Lion's Gate Films presents two major movies involving race relations, individually described below:
MONSTER'S BALL (2001) - Set in modern Mississippi, MONSTER'S BALL subtly examines the impact of personal loss and the transforming power of human connection. The movie begins in the state penitentiary's death row, where father-and-son prison guards Hank (Billy Bob Thornton) and Sonny Grotowski (Heath Ledger) administer the execution of a black death-row inmate Lawrence Musgrove (Sean Combs), who leaves behind a wife, Leticia (Halle Berry), and son, Tyrell (Coronji Calhoun). When both Hank and Leticia's children subsequently die, the two grieving parents are accidentally thrust together, where they begin to find comfort and eventually a form of redemption. Employing a languid pace and minimalist dialogue, MONSTER'S BALL slowly moves forward on the strength of the cast's performances and Marc Forster's understated direction. The complex characters are allowed to develop gradually over the course of the entire movie, making the film a richly satisfying character study rather than a quick, plot-driven confection. Halle Berry won the Academy Award for her electrifying performance, one of the most powerful ever captured on film.

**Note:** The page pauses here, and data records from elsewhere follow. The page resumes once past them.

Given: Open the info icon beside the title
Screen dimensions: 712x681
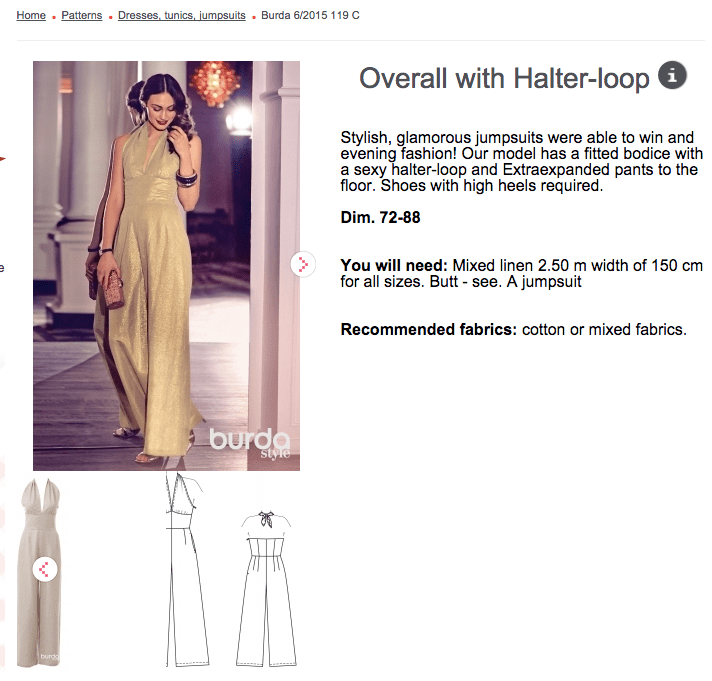Looking at the screenshot, I should coord(673,75).
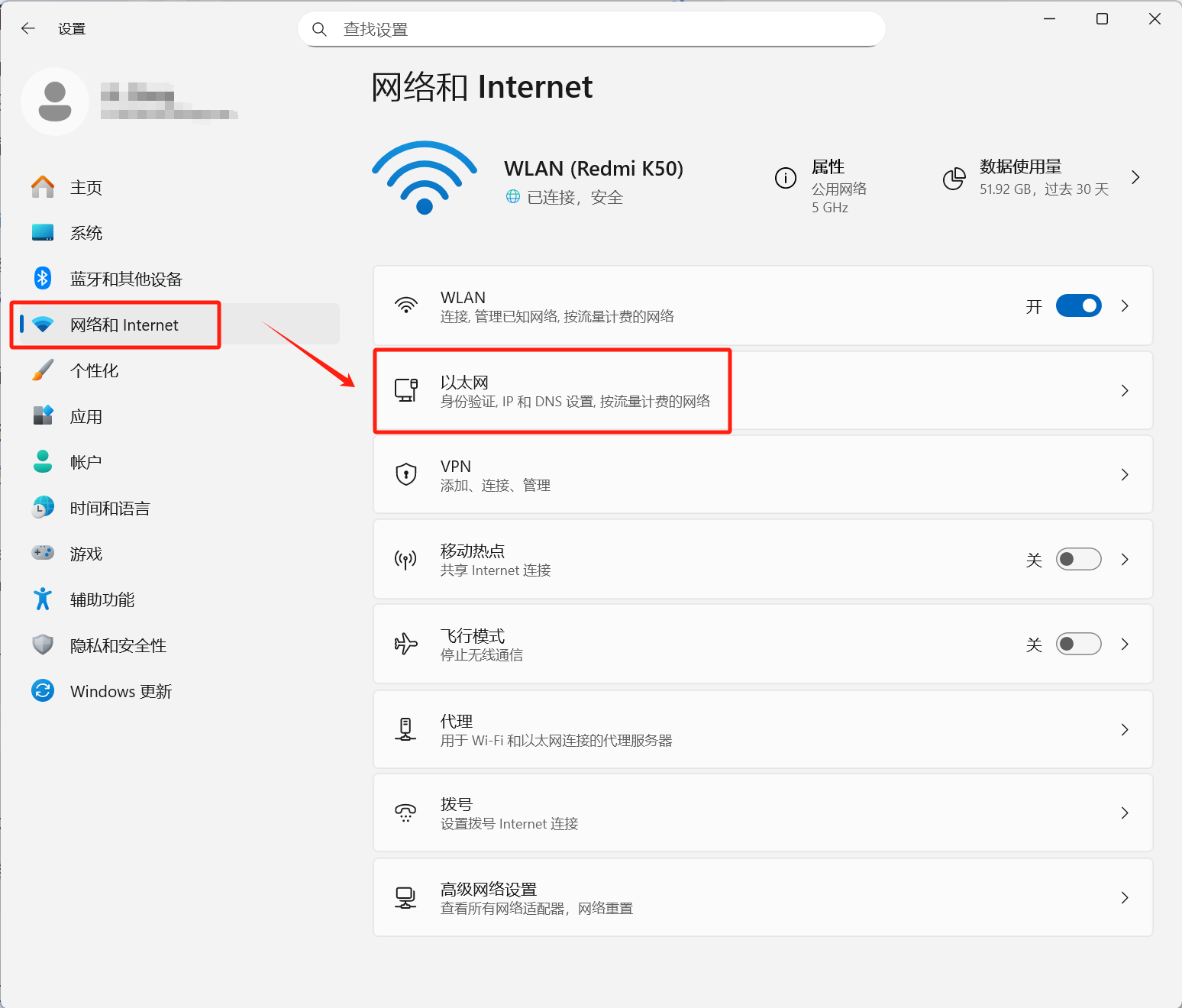Click the 查找设置 search field
The height and width of the screenshot is (1008, 1182).
coord(592,29)
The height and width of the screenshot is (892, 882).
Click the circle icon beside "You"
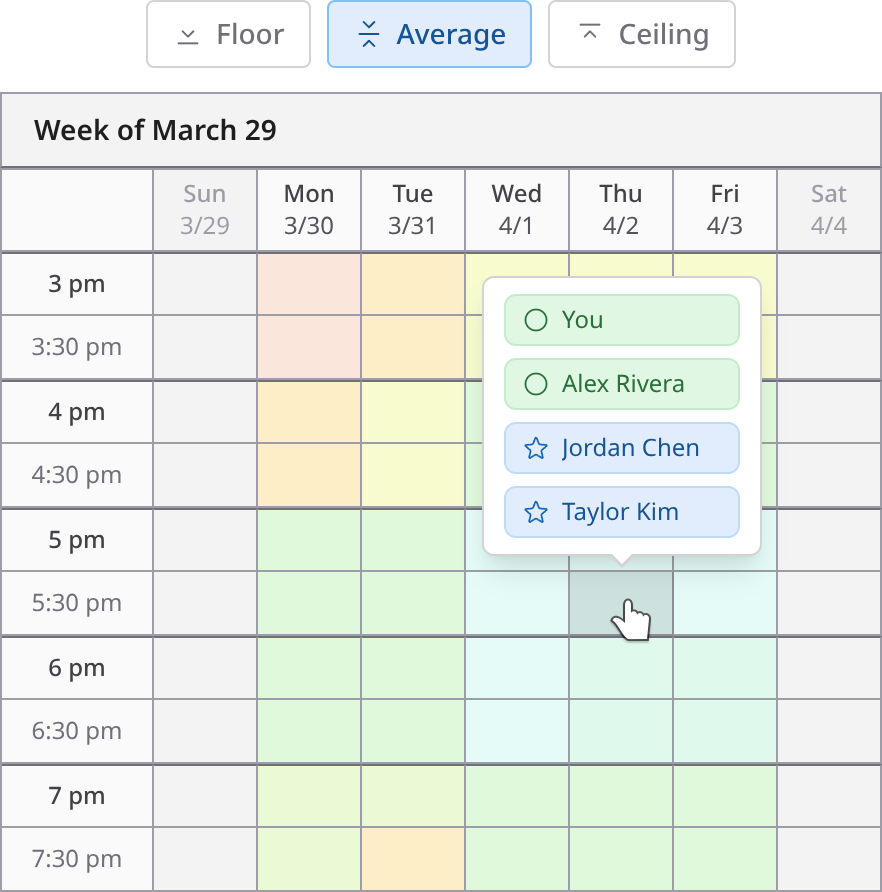coord(536,320)
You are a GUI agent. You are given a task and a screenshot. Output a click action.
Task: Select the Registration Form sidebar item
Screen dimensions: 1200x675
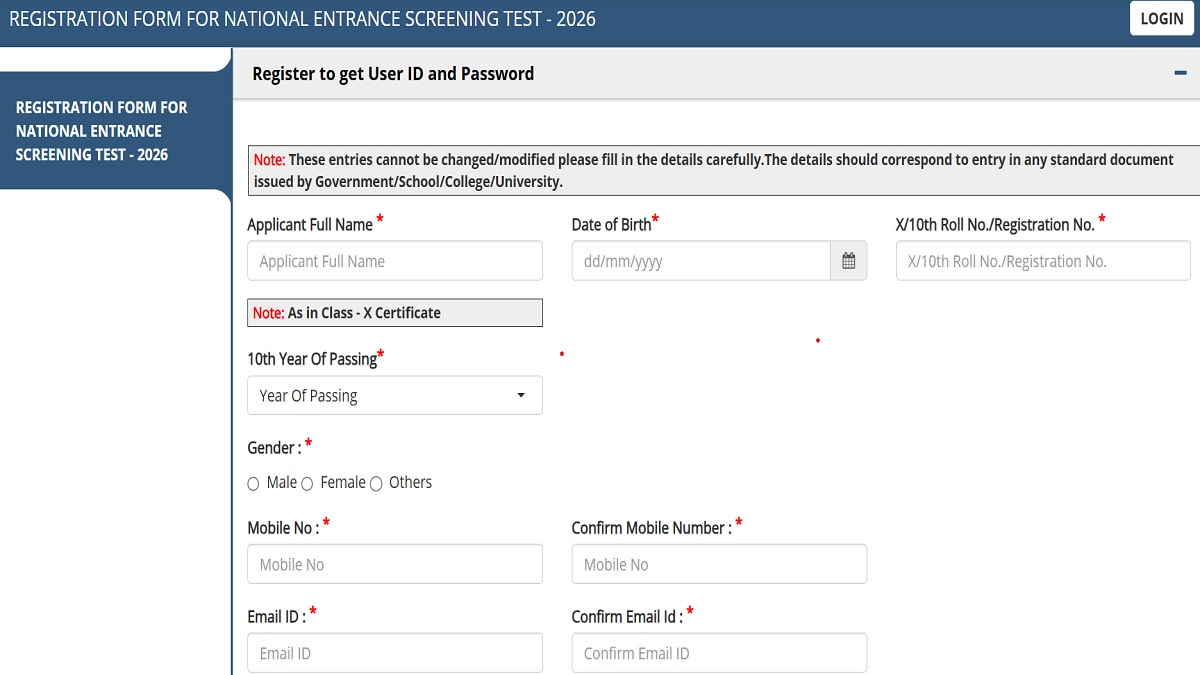[102, 131]
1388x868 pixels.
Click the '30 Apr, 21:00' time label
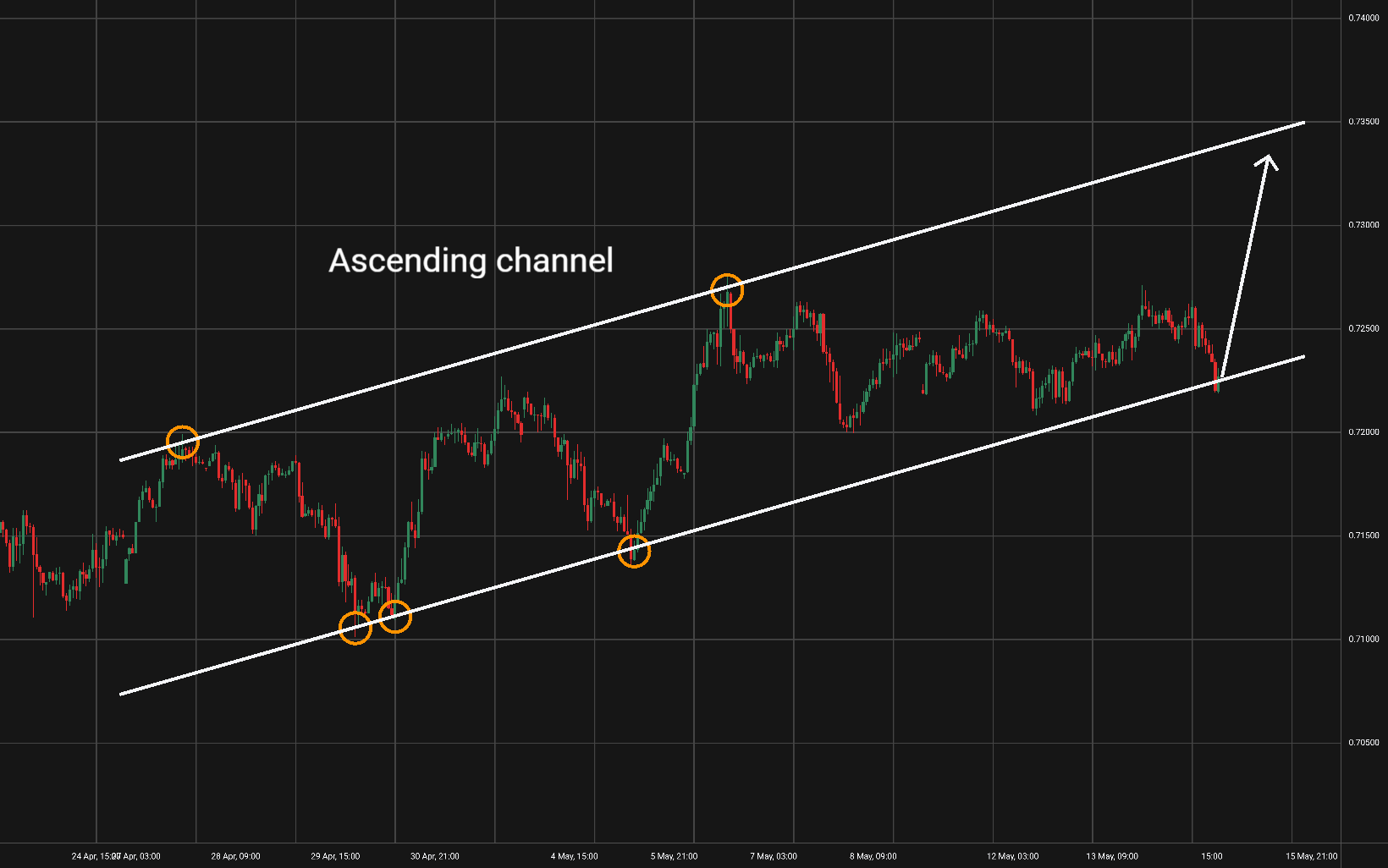tap(435, 856)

O (2001) - Director Tim Blake Nelson sets Shakespeare's OTHELLO in a modern day private high school and the result is a dark, somber teen tragedy. Mekhi Phifer (CLOCKERS) stars as Odin James, an African-American star basketball player at the otherwise all-white school. The coach of the team (Martin Sheen) loves Odin like a son, which causes real son Hugo (Josh Hartnett) to squirm with jealousy and plan an elaborate revenge. Julia Stiles (a modern dress Shakespeare regular, having also co-starred in HAMLET and TEN THINGS I HATE ABOUT YOU) portrays Desi, the virginal daughter of the dean, with whom Odin is in love. The ensuing outburst of tragic teen violence is a shocking denouement that elevates the already dangerous mood of the film to full-fledged terror. The film was shelved for years by a nervous Miramax in the wake of the real-life Columbine high school massacre, but Lion's Gate Films eventually picked the movie up and released it. Such concern seems needless in retrospect, since the film does nothing to glorify the violence it depicts, preferring instead to explore themes of class, race, and all-consuming jealousy. Shakespeare's original dialogue is abandoned in favor of hip-hop-flavored modern language, but the tale's timeless relevance remains unaltered.